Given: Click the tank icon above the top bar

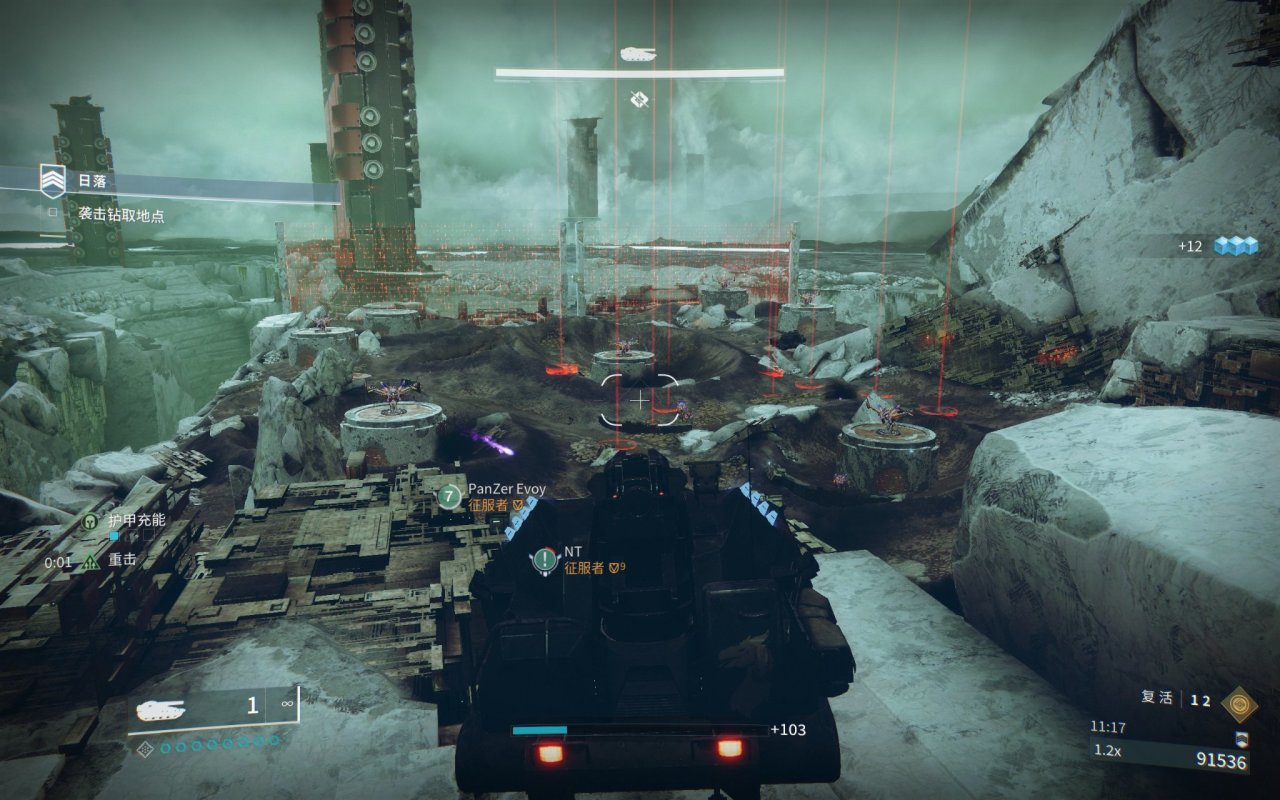Looking at the screenshot, I should tap(637, 53).
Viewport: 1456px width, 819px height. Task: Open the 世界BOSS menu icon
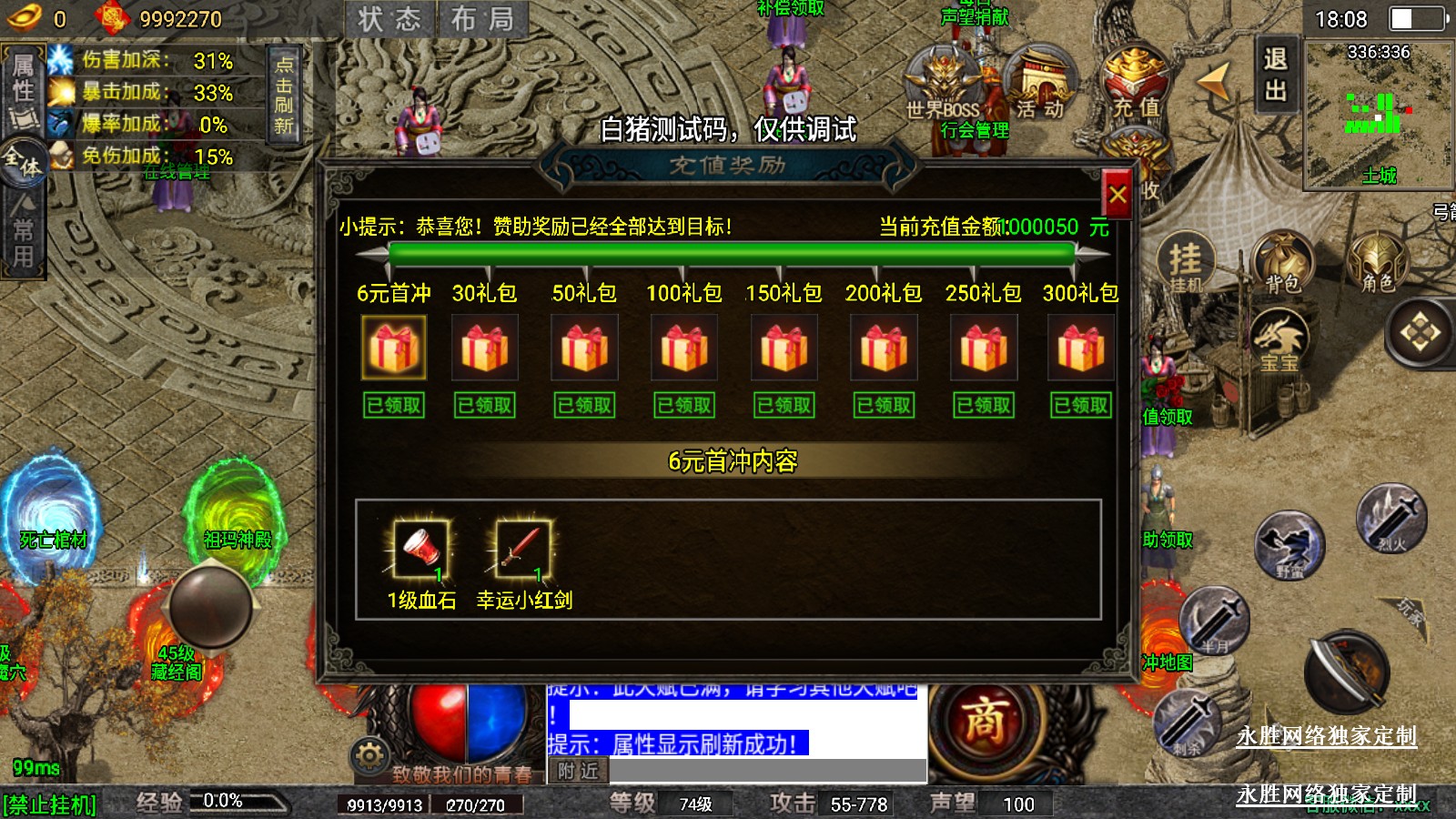(x=943, y=84)
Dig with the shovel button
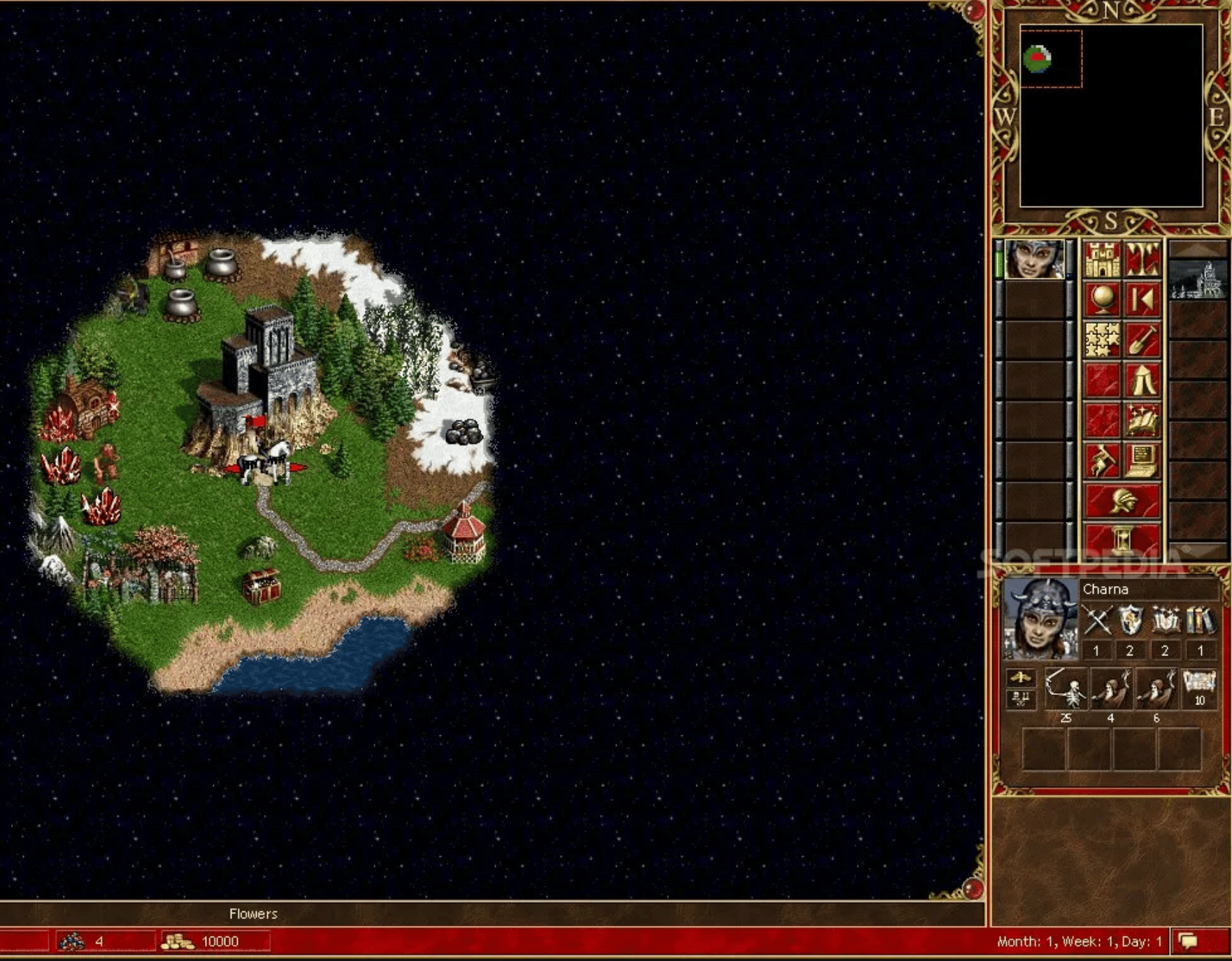Screen dimensions: 1232x961 pyautogui.click(x=1142, y=340)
==========
STATED GOAL: Extract every line of the listing above word for word, leaving the pictures out of your answer.

WRITTEN ANSWER:
Given: Click the tank icon above the top bar

Looking at the screenshot, I should tap(637, 53).
Viewport: 1456px width, 819px height. Task: Open the 世界BOSS menu icon
(x=943, y=84)
Dig with the shovel button
Screen dimensions: 1232x961 pyautogui.click(x=1142, y=340)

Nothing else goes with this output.